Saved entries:
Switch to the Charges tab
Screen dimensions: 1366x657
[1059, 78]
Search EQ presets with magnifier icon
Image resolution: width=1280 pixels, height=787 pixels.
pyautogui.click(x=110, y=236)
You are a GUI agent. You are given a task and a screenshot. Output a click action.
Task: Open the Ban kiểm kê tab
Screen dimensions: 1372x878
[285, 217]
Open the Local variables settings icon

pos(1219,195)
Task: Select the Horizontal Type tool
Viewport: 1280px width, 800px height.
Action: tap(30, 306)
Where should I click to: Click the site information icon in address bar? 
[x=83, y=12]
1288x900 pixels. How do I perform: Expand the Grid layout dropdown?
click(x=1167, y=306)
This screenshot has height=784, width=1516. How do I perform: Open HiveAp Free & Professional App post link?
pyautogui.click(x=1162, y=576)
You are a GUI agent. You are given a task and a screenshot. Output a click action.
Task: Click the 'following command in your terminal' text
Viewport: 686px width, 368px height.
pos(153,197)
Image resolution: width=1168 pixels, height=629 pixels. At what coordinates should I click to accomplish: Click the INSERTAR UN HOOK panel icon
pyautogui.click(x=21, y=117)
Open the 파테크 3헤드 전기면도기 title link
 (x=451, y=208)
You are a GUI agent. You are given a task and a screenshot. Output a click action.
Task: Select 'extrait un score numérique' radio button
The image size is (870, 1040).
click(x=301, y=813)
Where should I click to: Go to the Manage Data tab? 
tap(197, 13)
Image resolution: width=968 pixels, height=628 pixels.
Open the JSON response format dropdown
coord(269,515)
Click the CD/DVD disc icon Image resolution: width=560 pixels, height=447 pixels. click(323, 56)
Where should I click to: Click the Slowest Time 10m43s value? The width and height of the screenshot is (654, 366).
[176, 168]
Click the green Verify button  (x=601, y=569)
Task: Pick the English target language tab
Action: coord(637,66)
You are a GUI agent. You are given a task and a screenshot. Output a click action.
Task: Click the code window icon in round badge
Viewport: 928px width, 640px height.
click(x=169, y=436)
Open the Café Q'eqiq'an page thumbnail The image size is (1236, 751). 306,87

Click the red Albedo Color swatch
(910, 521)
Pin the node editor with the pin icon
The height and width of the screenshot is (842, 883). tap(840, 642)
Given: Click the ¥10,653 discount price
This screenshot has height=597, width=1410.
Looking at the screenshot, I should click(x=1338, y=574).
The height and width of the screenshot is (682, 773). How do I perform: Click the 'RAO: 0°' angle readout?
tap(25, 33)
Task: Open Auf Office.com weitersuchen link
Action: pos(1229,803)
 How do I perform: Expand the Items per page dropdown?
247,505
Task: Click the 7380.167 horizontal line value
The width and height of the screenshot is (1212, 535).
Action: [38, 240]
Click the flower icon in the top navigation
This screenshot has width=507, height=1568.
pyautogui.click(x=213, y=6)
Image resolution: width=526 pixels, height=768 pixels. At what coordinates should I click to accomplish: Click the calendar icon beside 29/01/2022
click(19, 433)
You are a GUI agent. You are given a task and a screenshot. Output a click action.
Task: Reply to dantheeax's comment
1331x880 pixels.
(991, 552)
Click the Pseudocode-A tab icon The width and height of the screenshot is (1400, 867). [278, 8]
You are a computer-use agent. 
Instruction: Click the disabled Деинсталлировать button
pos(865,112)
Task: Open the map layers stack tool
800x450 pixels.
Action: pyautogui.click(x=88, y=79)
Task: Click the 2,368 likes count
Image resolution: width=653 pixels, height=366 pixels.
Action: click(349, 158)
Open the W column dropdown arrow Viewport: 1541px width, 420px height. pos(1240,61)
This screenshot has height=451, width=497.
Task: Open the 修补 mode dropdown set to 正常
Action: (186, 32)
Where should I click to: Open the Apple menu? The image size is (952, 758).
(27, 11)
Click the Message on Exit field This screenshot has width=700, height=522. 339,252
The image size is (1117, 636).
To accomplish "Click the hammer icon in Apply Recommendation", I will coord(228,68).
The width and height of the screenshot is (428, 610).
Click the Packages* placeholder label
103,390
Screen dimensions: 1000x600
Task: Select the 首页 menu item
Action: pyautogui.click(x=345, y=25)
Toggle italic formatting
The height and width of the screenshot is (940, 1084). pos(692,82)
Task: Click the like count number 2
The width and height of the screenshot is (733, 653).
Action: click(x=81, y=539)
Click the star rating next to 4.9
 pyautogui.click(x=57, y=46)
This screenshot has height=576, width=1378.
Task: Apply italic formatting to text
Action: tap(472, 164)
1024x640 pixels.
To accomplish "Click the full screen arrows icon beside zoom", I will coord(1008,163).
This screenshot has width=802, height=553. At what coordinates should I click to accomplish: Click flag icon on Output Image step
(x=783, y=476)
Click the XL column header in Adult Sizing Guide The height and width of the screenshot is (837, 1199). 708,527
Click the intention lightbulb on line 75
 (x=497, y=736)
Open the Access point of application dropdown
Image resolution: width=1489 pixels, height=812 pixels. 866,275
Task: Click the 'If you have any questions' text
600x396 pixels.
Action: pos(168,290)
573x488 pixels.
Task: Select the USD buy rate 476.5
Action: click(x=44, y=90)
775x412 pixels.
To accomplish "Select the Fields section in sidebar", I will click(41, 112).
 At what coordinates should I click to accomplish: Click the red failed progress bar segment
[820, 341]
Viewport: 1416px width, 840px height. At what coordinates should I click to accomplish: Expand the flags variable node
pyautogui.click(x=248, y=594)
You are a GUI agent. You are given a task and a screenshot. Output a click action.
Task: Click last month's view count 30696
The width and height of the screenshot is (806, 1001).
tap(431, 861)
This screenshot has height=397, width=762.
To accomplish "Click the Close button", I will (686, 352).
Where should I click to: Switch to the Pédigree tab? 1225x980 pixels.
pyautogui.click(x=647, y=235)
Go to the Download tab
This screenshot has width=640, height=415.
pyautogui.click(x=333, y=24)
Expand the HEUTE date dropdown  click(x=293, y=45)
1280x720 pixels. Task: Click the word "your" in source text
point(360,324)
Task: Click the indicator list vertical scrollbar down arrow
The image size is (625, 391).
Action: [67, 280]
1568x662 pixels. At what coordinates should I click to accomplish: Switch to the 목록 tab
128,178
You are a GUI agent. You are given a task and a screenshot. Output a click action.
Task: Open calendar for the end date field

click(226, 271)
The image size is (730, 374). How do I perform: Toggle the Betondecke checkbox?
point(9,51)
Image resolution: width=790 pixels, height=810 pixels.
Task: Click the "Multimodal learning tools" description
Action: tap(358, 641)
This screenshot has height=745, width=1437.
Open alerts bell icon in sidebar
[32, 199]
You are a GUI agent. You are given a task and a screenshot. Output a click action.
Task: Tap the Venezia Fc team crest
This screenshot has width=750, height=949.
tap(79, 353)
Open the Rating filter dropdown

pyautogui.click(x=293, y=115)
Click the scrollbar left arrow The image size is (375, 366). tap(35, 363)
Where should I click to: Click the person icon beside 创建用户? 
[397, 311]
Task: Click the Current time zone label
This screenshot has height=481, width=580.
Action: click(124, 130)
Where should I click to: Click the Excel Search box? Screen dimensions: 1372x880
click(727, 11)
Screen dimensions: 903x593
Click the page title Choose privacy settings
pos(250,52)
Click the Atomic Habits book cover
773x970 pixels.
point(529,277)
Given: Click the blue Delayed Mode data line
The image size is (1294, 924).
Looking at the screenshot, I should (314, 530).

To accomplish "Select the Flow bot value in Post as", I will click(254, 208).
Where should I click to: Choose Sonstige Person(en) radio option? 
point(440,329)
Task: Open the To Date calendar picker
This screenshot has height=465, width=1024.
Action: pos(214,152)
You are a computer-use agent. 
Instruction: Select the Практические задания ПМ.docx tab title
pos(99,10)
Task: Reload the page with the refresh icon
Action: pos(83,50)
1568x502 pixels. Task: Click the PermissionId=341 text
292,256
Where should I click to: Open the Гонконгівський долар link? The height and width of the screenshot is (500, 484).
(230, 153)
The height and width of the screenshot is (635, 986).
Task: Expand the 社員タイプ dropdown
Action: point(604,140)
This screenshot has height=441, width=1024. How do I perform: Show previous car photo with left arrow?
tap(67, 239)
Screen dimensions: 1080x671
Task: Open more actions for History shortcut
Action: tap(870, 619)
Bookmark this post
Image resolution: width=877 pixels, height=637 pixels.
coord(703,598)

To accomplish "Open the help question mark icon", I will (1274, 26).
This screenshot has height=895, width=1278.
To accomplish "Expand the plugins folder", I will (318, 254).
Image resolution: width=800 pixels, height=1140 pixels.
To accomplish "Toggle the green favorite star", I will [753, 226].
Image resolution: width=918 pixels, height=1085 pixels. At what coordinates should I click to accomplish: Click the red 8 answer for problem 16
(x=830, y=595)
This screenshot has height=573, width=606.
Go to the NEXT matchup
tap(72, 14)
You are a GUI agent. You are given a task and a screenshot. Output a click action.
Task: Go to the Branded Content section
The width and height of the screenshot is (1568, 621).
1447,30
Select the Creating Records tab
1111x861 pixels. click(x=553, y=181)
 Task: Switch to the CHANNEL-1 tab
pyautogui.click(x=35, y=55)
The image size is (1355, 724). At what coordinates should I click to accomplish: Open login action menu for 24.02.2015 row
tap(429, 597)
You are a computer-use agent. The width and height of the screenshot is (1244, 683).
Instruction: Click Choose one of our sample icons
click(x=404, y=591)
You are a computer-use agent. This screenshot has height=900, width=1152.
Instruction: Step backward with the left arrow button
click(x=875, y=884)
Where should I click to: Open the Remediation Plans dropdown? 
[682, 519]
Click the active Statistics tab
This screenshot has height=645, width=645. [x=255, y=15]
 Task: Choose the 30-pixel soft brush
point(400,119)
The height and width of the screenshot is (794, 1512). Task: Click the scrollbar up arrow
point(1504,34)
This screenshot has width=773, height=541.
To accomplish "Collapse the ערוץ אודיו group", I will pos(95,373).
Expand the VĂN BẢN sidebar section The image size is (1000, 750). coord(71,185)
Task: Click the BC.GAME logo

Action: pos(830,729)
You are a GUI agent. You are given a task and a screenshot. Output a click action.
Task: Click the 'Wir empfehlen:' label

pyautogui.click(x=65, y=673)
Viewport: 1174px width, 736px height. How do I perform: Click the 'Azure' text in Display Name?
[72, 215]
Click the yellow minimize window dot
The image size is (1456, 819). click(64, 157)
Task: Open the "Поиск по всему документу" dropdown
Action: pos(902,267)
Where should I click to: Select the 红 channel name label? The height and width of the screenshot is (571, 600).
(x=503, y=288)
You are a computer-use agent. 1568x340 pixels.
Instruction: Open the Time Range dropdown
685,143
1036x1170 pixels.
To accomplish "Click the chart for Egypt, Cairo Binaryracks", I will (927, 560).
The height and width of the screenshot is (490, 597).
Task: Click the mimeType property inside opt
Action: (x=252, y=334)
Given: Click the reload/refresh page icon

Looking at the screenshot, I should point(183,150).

WHAT TO WORK ON:
Only the lines above from the line containing "Where should I click to: Choose" through the line containing "Image resolution: width=800" should be retyped, exactly and with both ends included.

EXERCISE RESPONSE:
Where should I click to: Choose Sonstige Person(en) radio option? 
point(440,329)
Task: Open the To Date calendar picker
This screenshot has height=465, width=1024.
Action: pos(214,152)
You are a computer-use agent. 
Instruction: Select the Практические задания ПМ.docx tab title
pos(99,10)
Task: Reload the page with the refresh icon
Action: pos(83,50)
1568x502 pixels. Task: Click the PermissionId=341 text
292,256
Where should I click to: Open the Гонконгівський долар link? The height and width of the screenshot is (500, 484).
(230, 153)
The height and width of the screenshot is (635, 986).
Task: Expand the 社員タイプ dropdown
Action: point(604,140)
This screenshot has height=441, width=1024. How do I perform: Show previous car photo with left arrow?
tap(67, 239)
Screen dimensions: 1080x671
Task: Open more actions for History shortcut
Action: tap(870, 619)
Bookmark this post
Image resolution: width=877 pixels, height=637 pixels.
coord(703,598)

To accomplish "Open the help question mark icon", I will (1274, 26).
This screenshot has height=895, width=1278.
To accomplish "Expand the plugins folder", I will (318, 254).
Image resolution: width=800 pixels, height=1140 pixels.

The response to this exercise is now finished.